When designing 3D models in Solidworks with the intent of fastening with machine screws, you might not think of directly modeling machined threads into your design. If your threads are coarse enough though, it may work better than modeling a hole with no threads since you won’t have to use a nut or threaded insert hardware.
As an example, I recently modeled a part that would be attached to a tripod. A tripod bolt is typically 1/4 inch diameter x 20 threads per inch. It’s not too hard in Solidworks to model a threaded hole. Basically it’s a matter of creating a helix, creating a sketch that defines the thread cut shape, then perform a swept cut.
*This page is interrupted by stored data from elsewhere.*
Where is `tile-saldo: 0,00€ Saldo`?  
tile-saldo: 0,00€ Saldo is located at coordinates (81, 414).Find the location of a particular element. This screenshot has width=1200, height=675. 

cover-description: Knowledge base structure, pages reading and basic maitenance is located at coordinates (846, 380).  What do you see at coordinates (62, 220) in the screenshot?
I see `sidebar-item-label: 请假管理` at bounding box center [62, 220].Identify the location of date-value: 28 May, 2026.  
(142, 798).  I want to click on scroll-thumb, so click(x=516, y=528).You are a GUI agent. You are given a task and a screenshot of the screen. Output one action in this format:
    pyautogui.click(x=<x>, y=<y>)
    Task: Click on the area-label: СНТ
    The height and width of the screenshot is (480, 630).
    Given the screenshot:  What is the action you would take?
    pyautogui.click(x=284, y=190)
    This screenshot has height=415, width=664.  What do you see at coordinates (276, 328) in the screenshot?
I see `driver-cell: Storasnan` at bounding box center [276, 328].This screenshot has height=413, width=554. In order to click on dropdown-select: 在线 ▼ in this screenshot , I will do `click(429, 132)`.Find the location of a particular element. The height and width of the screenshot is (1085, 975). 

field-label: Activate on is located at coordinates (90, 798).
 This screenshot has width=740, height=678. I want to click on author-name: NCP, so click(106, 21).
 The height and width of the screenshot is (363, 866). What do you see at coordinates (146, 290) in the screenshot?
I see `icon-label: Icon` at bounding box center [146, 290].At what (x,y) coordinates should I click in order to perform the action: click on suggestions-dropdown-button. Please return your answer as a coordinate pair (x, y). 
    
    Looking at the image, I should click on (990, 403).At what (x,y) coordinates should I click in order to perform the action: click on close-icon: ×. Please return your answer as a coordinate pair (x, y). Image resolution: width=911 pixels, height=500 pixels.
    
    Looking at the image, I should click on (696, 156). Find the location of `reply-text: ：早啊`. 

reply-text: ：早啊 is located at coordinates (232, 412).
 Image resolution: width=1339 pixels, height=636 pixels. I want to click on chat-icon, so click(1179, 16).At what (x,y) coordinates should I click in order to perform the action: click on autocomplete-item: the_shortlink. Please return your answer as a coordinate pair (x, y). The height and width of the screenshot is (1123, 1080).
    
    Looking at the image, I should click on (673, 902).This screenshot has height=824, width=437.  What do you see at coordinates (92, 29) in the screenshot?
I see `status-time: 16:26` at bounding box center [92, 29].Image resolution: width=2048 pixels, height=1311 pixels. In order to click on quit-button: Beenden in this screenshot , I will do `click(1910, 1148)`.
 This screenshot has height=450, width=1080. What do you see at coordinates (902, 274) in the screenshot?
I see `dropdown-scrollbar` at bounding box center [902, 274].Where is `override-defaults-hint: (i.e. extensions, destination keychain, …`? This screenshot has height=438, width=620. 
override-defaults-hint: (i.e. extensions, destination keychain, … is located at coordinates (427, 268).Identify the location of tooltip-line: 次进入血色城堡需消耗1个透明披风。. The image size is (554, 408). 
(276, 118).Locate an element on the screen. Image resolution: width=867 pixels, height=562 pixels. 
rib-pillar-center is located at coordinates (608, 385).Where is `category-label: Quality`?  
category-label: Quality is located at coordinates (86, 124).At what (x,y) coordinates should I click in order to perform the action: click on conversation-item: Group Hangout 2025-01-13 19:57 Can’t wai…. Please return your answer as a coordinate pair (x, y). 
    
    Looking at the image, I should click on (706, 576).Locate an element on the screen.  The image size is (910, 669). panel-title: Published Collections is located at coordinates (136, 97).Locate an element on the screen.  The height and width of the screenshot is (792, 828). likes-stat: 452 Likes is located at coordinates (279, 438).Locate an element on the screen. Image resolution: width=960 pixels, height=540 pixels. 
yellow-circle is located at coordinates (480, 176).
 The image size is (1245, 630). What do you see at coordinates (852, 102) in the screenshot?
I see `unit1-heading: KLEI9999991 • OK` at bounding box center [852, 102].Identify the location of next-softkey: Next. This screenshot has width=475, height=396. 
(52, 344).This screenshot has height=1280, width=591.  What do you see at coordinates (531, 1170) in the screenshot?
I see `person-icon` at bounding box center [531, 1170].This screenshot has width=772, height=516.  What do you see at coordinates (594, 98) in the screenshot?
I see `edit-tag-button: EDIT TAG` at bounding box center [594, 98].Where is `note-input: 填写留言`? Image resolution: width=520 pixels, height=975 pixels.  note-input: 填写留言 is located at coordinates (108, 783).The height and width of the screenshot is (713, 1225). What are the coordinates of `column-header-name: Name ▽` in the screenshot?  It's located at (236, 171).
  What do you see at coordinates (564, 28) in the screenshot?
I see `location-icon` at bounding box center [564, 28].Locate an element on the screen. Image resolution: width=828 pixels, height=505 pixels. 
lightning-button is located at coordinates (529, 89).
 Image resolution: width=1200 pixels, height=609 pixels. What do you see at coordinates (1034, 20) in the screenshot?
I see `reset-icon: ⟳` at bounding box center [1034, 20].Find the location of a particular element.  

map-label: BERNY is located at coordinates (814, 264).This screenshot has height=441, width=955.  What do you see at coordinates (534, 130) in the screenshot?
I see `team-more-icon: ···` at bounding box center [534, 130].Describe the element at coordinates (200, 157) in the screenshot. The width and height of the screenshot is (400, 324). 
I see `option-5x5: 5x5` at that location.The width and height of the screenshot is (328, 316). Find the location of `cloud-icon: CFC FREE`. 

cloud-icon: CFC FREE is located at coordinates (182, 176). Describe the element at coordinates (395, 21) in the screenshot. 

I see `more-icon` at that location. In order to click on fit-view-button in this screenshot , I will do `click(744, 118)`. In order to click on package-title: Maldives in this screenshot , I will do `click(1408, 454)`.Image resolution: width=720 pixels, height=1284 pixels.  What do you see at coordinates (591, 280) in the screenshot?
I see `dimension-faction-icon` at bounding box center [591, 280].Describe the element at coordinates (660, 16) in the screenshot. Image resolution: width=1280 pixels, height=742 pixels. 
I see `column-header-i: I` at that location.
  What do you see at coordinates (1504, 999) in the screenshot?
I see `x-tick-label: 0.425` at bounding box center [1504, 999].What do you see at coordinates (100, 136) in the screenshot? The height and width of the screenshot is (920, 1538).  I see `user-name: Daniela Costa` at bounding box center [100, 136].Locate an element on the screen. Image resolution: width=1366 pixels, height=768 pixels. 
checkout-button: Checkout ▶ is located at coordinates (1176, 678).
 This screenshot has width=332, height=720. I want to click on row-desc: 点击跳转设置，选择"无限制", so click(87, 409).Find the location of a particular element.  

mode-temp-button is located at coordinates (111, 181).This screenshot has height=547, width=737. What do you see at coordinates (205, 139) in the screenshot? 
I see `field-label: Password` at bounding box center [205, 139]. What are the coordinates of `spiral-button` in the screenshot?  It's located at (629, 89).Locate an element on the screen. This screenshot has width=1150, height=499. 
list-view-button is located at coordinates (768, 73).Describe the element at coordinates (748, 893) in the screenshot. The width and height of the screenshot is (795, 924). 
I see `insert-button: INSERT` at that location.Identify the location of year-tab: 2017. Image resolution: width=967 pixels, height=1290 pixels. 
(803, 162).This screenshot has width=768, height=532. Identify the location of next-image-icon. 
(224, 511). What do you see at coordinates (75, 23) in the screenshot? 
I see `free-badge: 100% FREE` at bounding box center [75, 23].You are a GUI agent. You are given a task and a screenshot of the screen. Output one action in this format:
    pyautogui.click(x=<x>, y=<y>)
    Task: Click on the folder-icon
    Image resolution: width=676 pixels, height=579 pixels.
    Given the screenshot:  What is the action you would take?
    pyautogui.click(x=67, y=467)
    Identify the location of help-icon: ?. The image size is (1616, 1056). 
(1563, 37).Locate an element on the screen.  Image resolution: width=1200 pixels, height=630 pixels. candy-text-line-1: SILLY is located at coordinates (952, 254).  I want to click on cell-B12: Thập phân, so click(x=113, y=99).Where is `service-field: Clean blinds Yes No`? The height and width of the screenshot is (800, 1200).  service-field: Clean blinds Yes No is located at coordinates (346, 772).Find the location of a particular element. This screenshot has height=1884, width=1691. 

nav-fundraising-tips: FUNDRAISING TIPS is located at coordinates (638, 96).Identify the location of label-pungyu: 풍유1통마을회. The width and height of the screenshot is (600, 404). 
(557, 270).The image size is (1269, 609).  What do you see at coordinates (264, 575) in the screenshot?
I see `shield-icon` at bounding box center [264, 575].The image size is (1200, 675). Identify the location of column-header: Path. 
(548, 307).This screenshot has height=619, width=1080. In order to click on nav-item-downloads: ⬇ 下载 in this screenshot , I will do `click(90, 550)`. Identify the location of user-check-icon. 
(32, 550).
Triangular shape used to cut threads.
Depending upon the resolution of your 3D printer, your results will vary. I used an FDM printer that has a .2mm per layer thickness at the finest setting, and it worked well enough. The fit was a little tight, but not too bad. You may have to experiment with the thread modeling to get it just right. I have also found that if you get the untapped hole size correct you can cut threads with a fine pitch machine screw though it’s a bit tough. I have used that technique with 4-40 screws and it worked well enough to fasten 2 parts together. Calling it “cutting threads” with a 4-40 screw may be a little generous, but it did the job
I’d certainly consider using this technique for coarse machine threads into printed plastic. You could even use it for a better fit for self tapping screws, as it may help relieve stress as well as prove better for straight insertion of the screw rather than being at an angle which sometimes happens with self tapping screws. Your 3D print will not be as pretty as the above rendered threaded hole, but should be good enough to enable use of a threaded screw and integrating the nut right into the 3D print.